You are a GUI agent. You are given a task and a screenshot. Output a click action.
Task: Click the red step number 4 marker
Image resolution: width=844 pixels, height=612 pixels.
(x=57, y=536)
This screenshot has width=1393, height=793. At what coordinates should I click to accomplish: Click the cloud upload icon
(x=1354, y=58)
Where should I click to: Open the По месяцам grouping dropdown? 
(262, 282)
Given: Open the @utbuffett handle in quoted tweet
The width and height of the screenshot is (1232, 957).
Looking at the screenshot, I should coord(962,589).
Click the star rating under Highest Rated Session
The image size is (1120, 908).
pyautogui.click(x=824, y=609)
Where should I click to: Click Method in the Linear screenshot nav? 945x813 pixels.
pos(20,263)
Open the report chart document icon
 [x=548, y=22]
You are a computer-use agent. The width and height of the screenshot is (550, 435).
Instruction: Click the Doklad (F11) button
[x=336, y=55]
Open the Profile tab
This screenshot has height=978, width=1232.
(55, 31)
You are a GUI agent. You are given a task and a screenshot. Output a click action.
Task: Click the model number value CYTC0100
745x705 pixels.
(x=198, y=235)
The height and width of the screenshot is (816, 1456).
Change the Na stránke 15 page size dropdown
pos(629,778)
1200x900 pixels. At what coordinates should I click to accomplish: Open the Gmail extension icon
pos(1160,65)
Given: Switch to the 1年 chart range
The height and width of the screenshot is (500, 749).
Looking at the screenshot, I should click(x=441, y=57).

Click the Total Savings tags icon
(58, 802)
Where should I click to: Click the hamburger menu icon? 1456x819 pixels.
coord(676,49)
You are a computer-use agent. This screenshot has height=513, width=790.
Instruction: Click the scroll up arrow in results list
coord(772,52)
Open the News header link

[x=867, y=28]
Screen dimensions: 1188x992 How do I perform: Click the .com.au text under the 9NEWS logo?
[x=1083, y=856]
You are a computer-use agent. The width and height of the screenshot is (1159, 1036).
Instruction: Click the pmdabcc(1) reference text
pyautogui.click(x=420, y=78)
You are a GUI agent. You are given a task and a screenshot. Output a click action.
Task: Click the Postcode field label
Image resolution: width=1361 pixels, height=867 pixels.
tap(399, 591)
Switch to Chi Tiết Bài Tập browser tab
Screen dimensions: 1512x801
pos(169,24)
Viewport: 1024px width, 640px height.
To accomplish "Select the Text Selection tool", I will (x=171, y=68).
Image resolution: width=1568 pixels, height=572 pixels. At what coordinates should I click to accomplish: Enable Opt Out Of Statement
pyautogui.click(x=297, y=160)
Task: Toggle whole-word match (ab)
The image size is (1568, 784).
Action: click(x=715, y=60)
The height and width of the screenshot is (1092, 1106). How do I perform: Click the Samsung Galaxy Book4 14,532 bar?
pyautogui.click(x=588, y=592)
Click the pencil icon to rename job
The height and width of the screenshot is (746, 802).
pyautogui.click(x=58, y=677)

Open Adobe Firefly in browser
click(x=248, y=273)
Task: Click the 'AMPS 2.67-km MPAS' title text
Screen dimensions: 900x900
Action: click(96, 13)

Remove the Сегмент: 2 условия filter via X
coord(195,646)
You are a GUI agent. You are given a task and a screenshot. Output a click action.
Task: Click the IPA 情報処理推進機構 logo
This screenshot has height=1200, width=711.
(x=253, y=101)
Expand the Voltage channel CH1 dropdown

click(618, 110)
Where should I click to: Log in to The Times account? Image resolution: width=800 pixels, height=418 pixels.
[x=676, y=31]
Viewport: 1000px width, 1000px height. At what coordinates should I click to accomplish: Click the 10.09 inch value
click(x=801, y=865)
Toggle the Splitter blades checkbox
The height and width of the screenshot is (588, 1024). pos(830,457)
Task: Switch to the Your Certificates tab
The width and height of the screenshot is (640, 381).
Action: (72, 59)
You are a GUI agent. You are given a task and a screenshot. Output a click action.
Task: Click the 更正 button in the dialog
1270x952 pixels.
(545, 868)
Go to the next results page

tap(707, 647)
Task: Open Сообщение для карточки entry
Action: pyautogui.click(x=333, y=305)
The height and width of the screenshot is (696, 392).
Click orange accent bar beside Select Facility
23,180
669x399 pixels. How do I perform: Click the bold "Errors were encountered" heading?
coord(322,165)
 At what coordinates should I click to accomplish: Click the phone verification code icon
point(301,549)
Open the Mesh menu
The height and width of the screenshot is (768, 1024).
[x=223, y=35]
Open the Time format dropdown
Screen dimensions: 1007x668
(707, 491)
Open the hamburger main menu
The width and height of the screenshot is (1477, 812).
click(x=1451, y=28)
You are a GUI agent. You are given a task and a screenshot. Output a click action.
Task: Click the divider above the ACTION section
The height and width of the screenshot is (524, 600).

^^^^^^^^

* Work to be completed *
Among the records above, a stretch begins at the line containing "Image resolution: width=844" and ends at the line containing "Viewport: 1024px width, 640px height.". Restate that stretch word for word, and nothing else.

* Expected answer *
Image resolution: width=844 pixels, height=612 pixels.
(x=57, y=536)
This screenshot has width=1393, height=793. At what coordinates should I click to accomplish: Click the cloud upload icon
(x=1354, y=58)
Where should I click to: Open the По месяцам grouping dropdown? 
(262, 282)
Given: Open the @utbuffett handle in quoted tweet
The width and height of the screenshot is (1232, 957).
Looking at the screenshot, I should coord(962,589).
Click the star rating under Highest Rated Session
The image size is (1120, 908).
pyautogui.click(x=824, y=609)
Where should I click to: Click Method in the Linear screenshot nav? 945x813 pixels.
pos(20,263)
Open the report chart document icon
 [x=548, y=22]
You are a computer-use agent. The width and height of the screenshot is (550, 435).
Instruction: Click the Doklad (F11) button
[x=336, y=55]
Open the Profile tab
This screenshot has height=978, width=1232.
(55, 31)
You are a GUI agent. You are given a task and a screenshot. Output a click action.
Task: Click the model number value CYTC0100
745x705 pixels.
(x=198, y=235)
The height and width of the screenshot is (816, 1456).
Change the Na stránke 15 page size dropdown
pos(629,778)
1200x900 pixels. At what coordinates should I click to accomplish: Open the Gmail extension icon
pos(1160,65)
Given: Switch to the 1年 chart range
The height and width of the screenshot is (500, 749).
Looking at the screenshot, I should click(x=441, y=57).

Click the Total Savings tags icon
(58, 802)
Where should I click to: Click the hamburger menu icon? 1456x819 pixels.
coord(676,49)
You are a computer-use agent. This screenshot has height=513, width=790.
Instruction: Click the scroll up arrow in results list
coord(772,52)
Open the News header link

[x=867, y=28]
Screen dimensions: 1188x992 How do I perform: Click the .com.au text under the 9NEWS logo?
[x=1083, y=856]
You are a computer-use agent. The width and height of the screenshot is (1159, 1036).
Instruction: Click the pmdabcc(1) reference text
pyautogui.click(x=420, y=78)
You are a GUI agent. You are given a task and a screenshot. Output a click action.
Task: Click the Postcode field label
Image resolution: width=1361 pixels, height=867 pixels.
tap(399, 591)
Switch to Chi Tiết Bài Tập browser tab
Screen dimensions: 1512x801
pos(169,24)
Viewport: 1024px width, 640px height.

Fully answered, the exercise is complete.